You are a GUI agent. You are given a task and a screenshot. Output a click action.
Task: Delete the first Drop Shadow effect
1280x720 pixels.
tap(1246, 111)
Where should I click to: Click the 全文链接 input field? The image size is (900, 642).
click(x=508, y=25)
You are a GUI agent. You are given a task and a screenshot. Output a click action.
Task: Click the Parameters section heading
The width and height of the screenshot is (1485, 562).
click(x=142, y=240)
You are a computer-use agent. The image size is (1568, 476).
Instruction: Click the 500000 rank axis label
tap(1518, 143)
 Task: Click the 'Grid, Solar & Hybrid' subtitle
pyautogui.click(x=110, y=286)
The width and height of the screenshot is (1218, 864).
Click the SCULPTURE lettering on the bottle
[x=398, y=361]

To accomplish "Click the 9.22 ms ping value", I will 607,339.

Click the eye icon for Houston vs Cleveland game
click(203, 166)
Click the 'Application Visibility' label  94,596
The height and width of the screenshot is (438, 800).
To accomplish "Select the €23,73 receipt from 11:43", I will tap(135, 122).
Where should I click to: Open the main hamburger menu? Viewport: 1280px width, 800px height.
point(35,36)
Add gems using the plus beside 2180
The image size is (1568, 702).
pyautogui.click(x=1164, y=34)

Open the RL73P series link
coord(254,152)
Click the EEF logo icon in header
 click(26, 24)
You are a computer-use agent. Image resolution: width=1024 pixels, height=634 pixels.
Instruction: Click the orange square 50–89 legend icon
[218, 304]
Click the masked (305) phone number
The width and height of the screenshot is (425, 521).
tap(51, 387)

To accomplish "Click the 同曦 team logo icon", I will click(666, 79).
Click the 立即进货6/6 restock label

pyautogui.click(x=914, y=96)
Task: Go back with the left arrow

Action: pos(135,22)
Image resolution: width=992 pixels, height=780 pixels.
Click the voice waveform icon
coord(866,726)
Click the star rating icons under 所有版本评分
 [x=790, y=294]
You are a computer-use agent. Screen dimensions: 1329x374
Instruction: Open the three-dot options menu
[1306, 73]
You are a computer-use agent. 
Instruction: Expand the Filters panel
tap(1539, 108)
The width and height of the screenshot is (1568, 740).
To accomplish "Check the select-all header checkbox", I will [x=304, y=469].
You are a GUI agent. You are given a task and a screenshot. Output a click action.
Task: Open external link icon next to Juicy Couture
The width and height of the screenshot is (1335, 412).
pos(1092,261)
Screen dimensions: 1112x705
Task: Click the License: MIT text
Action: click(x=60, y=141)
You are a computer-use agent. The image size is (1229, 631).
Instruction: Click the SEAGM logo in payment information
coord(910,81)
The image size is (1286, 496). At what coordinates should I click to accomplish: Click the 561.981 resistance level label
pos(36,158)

━━━━━━━━━━━━━━━━

## [The problem]
Work out, please, how many lines above contain "resolution"; answer only with the number.

## [Result for this exercise]
2